Próximamente en Francia se estrenará “Manteca”, en francés “Saindoux”, traducida por Andre Delmas, (el texto francés está editado en "La mauvaise Graine") y dirigida por Didier Lastere y Jean Louis Raynaud en el Theatre Paul Scarron en Le Mans. Le pregunté a la reconocida crítico Irene Sadowska Guillón, también promotora de la puesta desde su trabajo en Hispanité Explorations acerca de su importancia: "Se trata de la creación en Europa y en Francia dentro de una situación donde los cubanos están de moda, segundo, Cuba está en el centro de los debates políticos y culturales. Hay muchas polémicas y discusiones sobre la situación de los artistas en Cuba, sobre la libertad de expresión. “Manteca” propone la cuestión de la sobrevivencia cotidiana pero también es una reflexión sobre el estancamiento ideológico. Mas, es la primera vez que se representa en Francia a un autor actual viviendo en Cuba. Hasta ahora se conoce sólo el teatro de autores exiliados como Jose Triana, Eduardo Manet y Joel Cano."

En estos momentos, la compañía Repertorio Español –radicada en Nueva York desde hace más de dos décadas— tiene en cartel “El baile”, de Abelardo Estorino, quien la dirigió en 1999. Luego, se repuso con un nuevo elenco en la Compañía Hubert de Blanck en La Habana. Con la obra Estorino prosigue en Estados Unidos el éxito de sus piezas anteriores: “Vagos rumores” y “Parece blanca”, también representadas en este mismo escenario con notable repercusión de la crítica y el público. También es el autor que vive en Cuba que ha alcanzado esta resonancia. ¿Moda? No lo creo. Cuando se dice que los cubanos estamos de moda, obedece a que todo el arte cubano valedero –y es notable la explosión de creatividad y talentos—ofrece una imagen de una sociedad que se encamina, de alguna manera, a un cambio que la escena anticipa en la desgarradora metáfora del encierro de Pucho, Celestino y Dulce o la soledad de Nina que resisten en su desafío, en su terquedad, como una imagen de la desconocida isla utópica. Los personajes de estas obras parecen contestar a los que se preguntan cómo resisten con las palabras de Conrado en “El baile”: "Siempre estoy aquí. Viví demasiado tiempo en esta casa para abandonarla. Aquí está mi silla y mi puesto en la mesa."

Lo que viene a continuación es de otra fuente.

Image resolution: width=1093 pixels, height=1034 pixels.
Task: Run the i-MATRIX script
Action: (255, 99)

Los cubanos esperaron el nuevo milenio con “Manteca” en cartelera. A pesar de su desamparo, los tres personajes intentan rehacer la armonía familiar en su equilibrio precario. Mientras en “El baile” la familia se ha desintegrado y, como el capitán de un barco, Nina se mantiene en su estoicismo y en su terquedad pendiente de una llamada telefónica. En “Manteca” el telón cae mientras se escuchan campanadas y gritos por el advenimiento del nuevo año y en “El baile” el rostro de la protagonista refleja un gran ansiedad. Si como dice Rine Leal, "mantener la unidad de la familia o del núcleo social atrapado en una situación límite", ha sido el objetivo de nuestra dramaturgia a lo largo de su historia, la última obra de Estorino parece adelantar que esta unidad está aplazada, pendiente, sin resolución, y por eso Nina, abandonada a su suerte, mira al público con una inquisidora ansiedad, la misma que han compartido sus diferentes públicos, aquí y allá.

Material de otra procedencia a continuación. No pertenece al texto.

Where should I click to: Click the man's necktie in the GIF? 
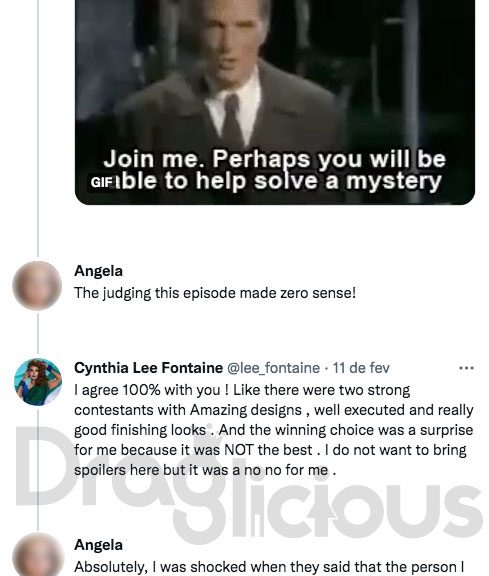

ROSA ILEANA BOUDET. Narradora y crítico teatral cubana. Ha sido, entre otras, jefe de redacción de la Revista Revolución y Cultura y directora de las revistas Tablas y Conjunto. Se ha desempeñado como profesora y directora del Departamento de Teatro de la Casa de las Américas. Ha publicado, entre otros, Alánimo, alánimo, (1976), Potosí 11, dirección equivocada, (2000), Teatro nuevo: una respuesta (1983) y Morir del cuento (1995). En 1996 realizó el prólogo de Vagos rumores y otras obras, de Abelardo Estorino. La editorial Alarcos de la revista Tablas tiene en preparación su libro En tercera persona.